Requirement: Copy the rows word for word, starting at the line with "The image size is (1420, 650)." and ending with the line with "pyautogui.click(x=102, y=24)", both of those lines included.

Excerpted data:
■ ■ ■

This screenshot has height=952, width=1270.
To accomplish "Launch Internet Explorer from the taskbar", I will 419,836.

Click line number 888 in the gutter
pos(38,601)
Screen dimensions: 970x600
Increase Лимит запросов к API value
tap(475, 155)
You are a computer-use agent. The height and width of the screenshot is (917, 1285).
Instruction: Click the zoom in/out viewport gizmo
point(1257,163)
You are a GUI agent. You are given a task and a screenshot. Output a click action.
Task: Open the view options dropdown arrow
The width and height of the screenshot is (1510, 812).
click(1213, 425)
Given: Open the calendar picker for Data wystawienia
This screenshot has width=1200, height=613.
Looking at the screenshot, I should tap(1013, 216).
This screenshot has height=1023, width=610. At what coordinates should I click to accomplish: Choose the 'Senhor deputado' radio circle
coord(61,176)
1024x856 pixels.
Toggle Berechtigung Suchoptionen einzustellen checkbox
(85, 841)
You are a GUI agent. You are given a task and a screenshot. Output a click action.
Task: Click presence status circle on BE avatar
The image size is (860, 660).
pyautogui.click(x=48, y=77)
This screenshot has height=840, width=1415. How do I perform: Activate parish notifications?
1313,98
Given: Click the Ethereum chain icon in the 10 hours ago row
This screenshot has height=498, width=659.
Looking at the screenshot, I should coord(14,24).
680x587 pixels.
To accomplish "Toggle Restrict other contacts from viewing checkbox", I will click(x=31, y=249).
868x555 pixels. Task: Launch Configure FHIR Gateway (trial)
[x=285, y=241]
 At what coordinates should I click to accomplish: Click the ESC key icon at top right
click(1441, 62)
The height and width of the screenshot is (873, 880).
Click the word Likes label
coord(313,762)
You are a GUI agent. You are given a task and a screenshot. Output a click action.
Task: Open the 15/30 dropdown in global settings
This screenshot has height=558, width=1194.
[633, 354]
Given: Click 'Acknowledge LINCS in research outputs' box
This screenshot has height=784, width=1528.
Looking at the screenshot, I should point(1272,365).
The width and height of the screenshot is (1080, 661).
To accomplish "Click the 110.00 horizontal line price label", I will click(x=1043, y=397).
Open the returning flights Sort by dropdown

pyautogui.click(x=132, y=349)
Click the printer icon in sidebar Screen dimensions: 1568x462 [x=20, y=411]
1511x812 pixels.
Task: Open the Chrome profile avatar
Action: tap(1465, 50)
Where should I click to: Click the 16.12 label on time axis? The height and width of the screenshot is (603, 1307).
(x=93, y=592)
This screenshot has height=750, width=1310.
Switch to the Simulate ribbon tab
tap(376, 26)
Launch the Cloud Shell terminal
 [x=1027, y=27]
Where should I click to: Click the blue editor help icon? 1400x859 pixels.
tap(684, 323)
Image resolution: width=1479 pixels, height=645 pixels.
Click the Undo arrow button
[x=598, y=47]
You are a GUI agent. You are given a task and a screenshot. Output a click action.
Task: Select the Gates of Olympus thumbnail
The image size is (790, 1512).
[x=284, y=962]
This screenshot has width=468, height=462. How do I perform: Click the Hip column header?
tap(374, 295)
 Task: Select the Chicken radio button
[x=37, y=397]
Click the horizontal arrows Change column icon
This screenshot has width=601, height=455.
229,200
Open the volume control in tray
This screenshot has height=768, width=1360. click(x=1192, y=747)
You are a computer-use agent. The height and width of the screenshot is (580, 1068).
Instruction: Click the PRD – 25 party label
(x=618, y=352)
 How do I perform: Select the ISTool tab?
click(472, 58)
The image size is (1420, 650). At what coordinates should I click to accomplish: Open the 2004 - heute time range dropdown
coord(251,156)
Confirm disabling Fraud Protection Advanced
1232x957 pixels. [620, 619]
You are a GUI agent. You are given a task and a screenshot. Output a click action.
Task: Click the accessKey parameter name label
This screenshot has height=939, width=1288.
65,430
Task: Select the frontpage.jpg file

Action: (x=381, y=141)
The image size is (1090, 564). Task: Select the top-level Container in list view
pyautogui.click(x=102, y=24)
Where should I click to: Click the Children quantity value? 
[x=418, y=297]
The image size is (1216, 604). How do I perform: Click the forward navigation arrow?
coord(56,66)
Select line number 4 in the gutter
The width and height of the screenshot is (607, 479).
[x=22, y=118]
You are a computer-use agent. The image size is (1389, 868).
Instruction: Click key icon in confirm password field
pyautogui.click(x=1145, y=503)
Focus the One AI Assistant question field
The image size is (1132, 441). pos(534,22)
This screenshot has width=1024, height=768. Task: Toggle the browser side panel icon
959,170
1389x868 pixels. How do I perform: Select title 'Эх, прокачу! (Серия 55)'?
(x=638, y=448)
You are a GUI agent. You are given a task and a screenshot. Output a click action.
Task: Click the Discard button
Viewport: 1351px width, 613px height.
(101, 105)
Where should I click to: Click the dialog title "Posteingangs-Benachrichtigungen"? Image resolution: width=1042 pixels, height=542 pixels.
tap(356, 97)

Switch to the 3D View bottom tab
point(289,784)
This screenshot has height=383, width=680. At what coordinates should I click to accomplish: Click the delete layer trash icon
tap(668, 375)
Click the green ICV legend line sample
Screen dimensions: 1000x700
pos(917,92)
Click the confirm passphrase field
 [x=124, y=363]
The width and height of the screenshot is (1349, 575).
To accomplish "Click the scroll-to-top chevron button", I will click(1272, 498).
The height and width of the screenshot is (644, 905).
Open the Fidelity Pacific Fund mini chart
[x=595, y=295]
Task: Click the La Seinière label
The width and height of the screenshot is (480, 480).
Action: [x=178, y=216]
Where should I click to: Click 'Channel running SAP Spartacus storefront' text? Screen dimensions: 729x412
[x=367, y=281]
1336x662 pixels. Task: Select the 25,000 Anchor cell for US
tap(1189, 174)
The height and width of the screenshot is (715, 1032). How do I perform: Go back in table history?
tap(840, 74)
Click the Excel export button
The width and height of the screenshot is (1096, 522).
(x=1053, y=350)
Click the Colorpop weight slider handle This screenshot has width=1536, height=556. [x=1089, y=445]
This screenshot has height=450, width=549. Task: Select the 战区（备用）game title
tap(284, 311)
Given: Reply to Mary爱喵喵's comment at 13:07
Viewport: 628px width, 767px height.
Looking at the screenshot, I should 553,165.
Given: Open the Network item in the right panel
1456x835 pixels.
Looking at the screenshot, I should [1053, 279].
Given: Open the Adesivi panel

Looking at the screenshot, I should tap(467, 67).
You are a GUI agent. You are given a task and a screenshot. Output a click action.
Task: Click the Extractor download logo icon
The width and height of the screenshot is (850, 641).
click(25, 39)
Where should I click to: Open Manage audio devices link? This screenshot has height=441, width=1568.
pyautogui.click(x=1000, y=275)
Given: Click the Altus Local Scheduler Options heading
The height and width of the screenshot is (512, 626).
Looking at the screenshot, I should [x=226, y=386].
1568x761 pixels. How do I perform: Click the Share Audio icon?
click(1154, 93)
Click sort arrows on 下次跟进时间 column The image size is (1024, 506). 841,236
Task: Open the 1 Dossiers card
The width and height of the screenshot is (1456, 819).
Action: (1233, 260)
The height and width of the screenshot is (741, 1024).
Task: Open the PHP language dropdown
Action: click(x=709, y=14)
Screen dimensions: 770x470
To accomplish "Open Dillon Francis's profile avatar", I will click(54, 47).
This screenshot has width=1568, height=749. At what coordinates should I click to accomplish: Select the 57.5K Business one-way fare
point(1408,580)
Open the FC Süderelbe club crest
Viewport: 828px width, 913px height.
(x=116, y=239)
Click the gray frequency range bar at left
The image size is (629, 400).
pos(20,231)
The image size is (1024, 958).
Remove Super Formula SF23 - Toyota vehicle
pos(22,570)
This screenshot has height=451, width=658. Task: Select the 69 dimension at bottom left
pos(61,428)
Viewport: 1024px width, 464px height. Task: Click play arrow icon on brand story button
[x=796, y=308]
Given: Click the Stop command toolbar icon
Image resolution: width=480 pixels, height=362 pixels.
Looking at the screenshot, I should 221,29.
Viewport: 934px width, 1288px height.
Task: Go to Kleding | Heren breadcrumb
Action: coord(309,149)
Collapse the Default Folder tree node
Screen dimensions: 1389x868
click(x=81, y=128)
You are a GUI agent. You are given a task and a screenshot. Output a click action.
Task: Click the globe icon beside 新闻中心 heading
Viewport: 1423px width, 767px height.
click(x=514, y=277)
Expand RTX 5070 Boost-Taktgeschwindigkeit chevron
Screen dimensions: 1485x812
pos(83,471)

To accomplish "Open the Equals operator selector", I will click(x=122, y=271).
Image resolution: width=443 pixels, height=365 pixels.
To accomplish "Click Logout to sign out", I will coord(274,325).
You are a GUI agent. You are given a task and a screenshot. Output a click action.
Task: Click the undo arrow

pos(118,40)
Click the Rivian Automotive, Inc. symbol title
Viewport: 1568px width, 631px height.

■ ■ ■

Correct response:
The image size is (1420, 650). At what coordinates should I click to accomplish: Open the 2004 - heute time range dropdown
coord(251,156)
Confirm disabling Fraud Protection Advanced
1232x957 pixels. [620, 619]
You are a GUI agent. You are given a task and a screenshot. Output a click action.
Task: Click the accessKey parameter name label
This screenshot has height=939, width=1288.
65,430
Task: Select the frontpage.jpg file

Action: (x=381, y=141)
The image size is (1090, 564). Task: Select the top-level Container in list view
pyautogui.click(x=102, y=24)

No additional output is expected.